Track 2 for solution: There is a kill_after_timeout arg in git.cmd.Git.execute as well, but they indicate it might harm the state of the repo, and you would have to track the timeout value for each call, using e.g. time.time() compared to the start of the global process and the initial timeout value (as opposed to the alarm where it s just one sleep), and let a bit of room for the timeout processed to go through before the alarm triggers the global timeout behavior.

TBN: You may want to print the KeyboardInterrupt and not a time out message if it is an actual KeyboardInterrupt, which happens in parallel mode but in serial mode it would be treated as the end of the alarm (I did not check). This would be another issue but it is related.
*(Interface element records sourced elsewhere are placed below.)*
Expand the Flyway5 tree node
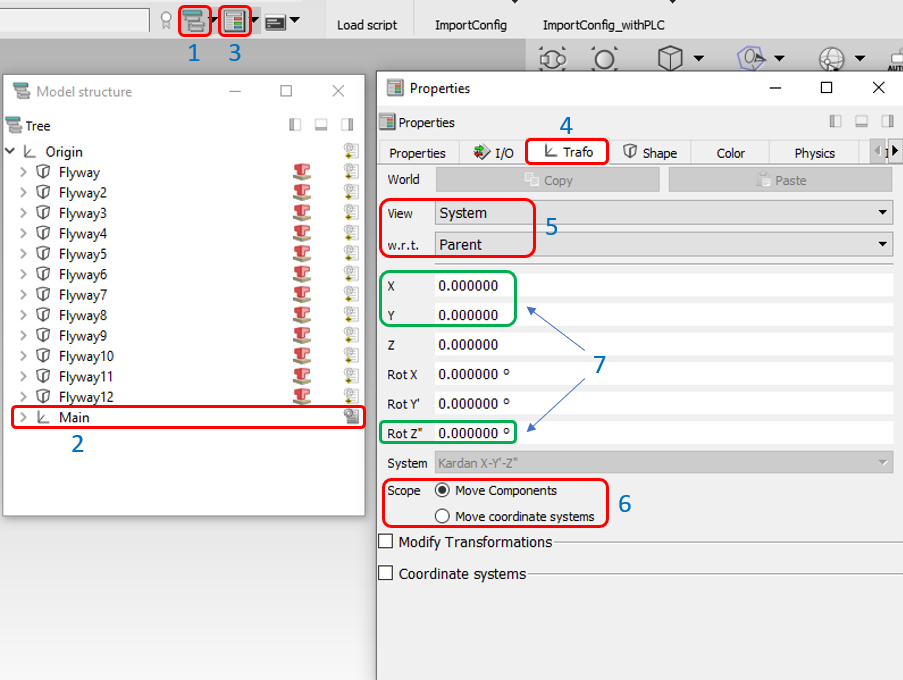This screenshot has width=903, height=680. [x=24, y=254]
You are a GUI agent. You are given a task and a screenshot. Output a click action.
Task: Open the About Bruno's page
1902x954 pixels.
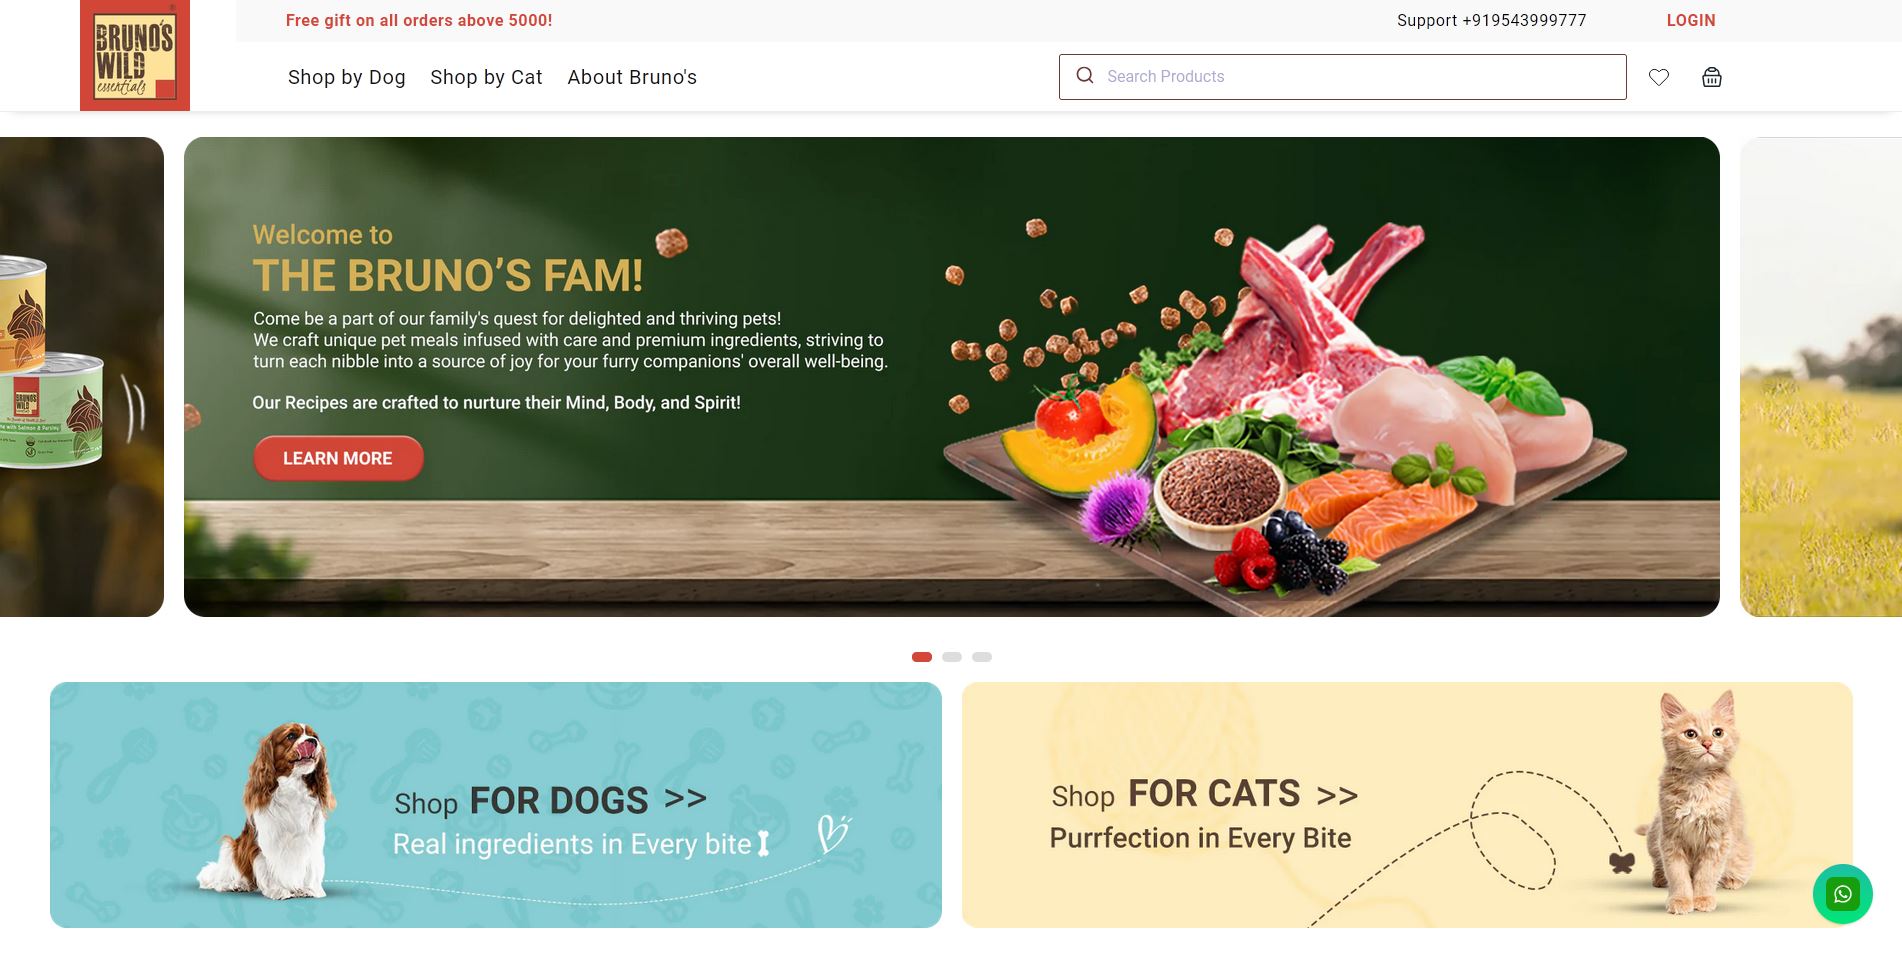tap(632, 77)
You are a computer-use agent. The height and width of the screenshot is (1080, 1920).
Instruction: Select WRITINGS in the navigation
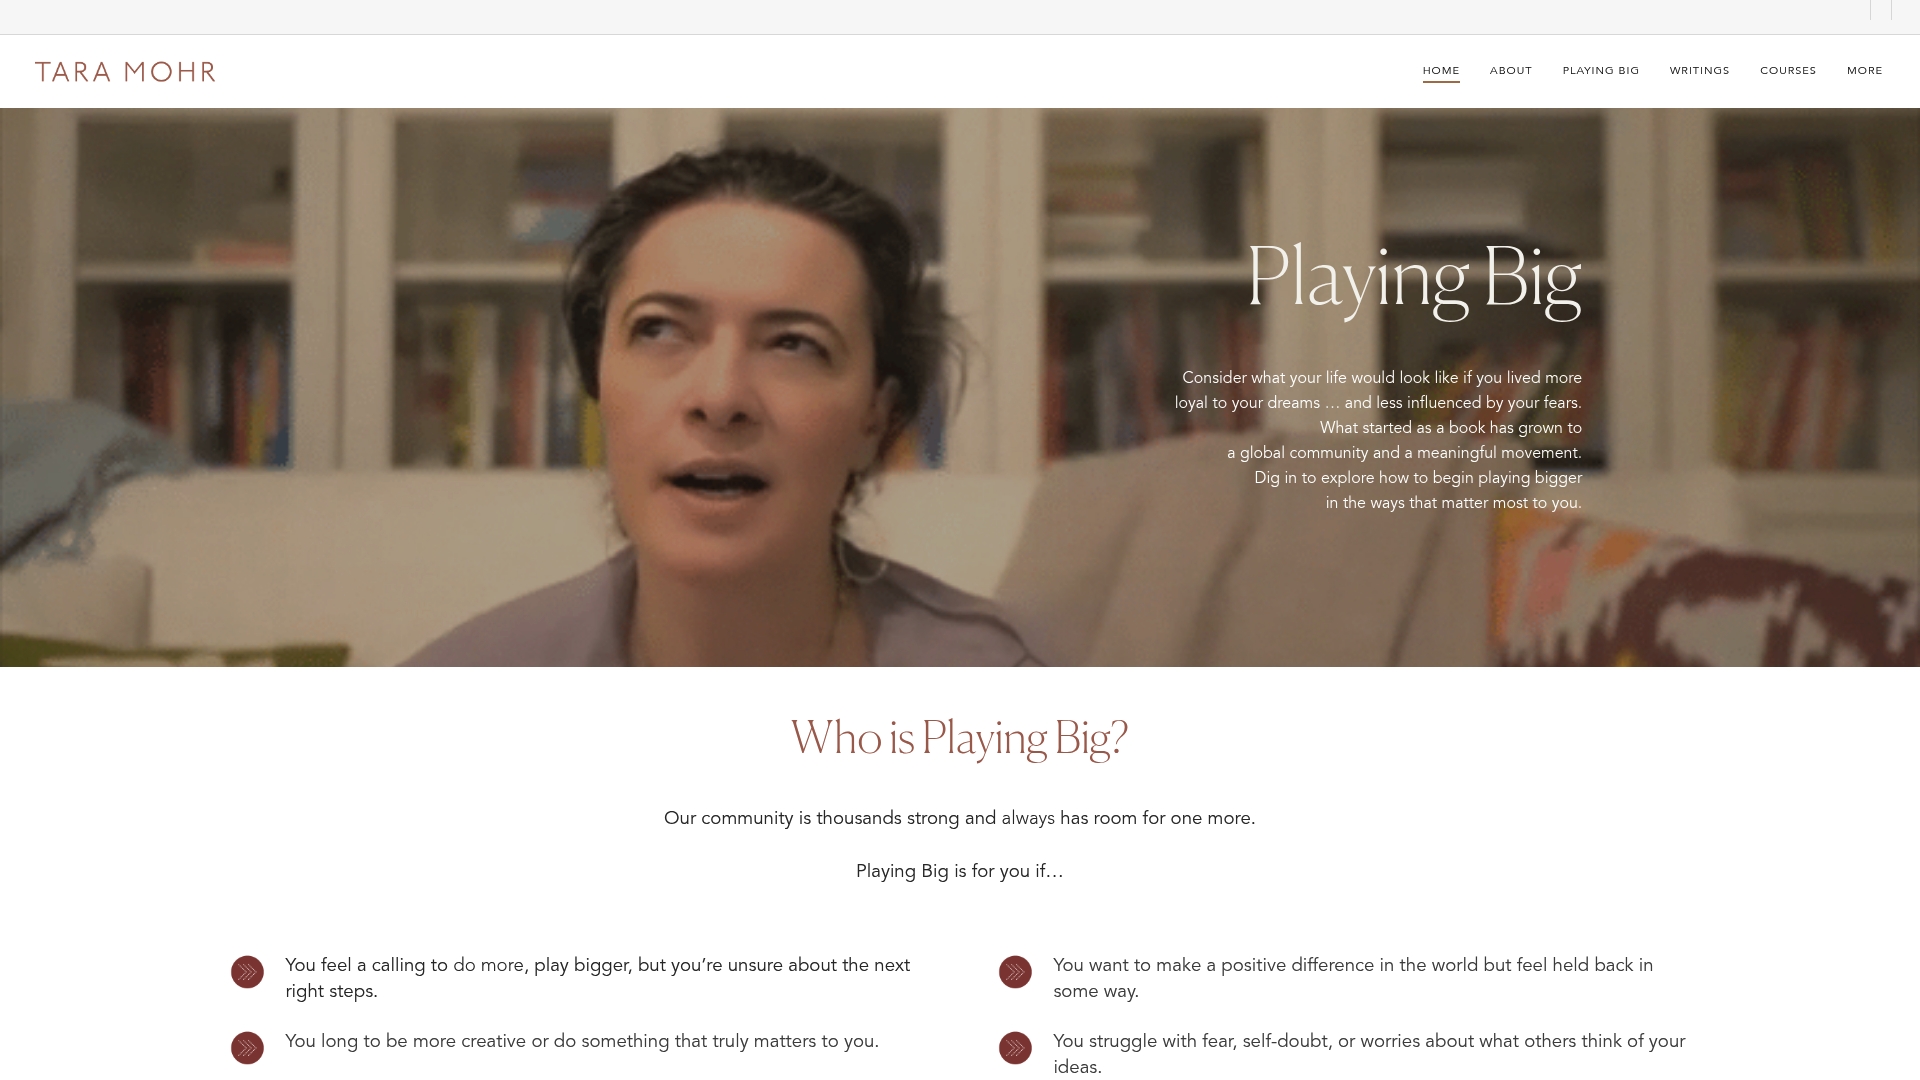pos(1699,71)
NB: For easy reproduction of the issue (with no_of_processes so that one can test easily also the serial case):

import git2net
import os
import shutil

github_url = 'gotec/git2net'
git_repo_dir = 'git2net_test'
sqlite_db_file = 'git2net.db'

git2net.mine_github(github_url, git_repo_dir, sqlite_db_file,no_of_processes=2,timeout=0.001)
gotec commented 1 year ago

Hi William

Thanks a lot for reminding me of this!

Redirecting the stderr via an argument of git.cmd.Git.execute() to subprocess.Popen() is unfortunately not possible, as it is automatically set by git.cmd.Git.execute() and cannot be overwritten.

After some exploration, I found a way to achieve the same using contextlib.redirect_stderr(). While doing so, I also replaced the previous timeout implementation using the ThreadingTimeout context manager from stopit. As you also suggested, I then parsed the redirected stderr manually, raising it as an exception if it is not an ignored exception.

The current solution has many benefits over the old code, including:

  1. Getting rid of all the try-except statements.
  2. Eliminating the "ignored exception in" messages.
  3. Allowing a KeyboardInterrupt to be differentiated from a TimeoutException.

I have committed these changes with 9c88c8c211a98641a88248a6fb6abd7f92ac04ff, so feel free to try them out! From my understanding, they should work on all platforms (i.e., retaining Windows compatibility (which was the reason why I switched from signals to threads in 8a5d405bc8263b6f482f9e6c38534023de8956e5), however I still have to validate this.

Cheers Christoph

wschuell commented 1 year ago

Cool solution, thanks! I tested with the example above, I confirm that I get the expected behavior (for all timeouts and for the KeyboardInterrupt), under Linux.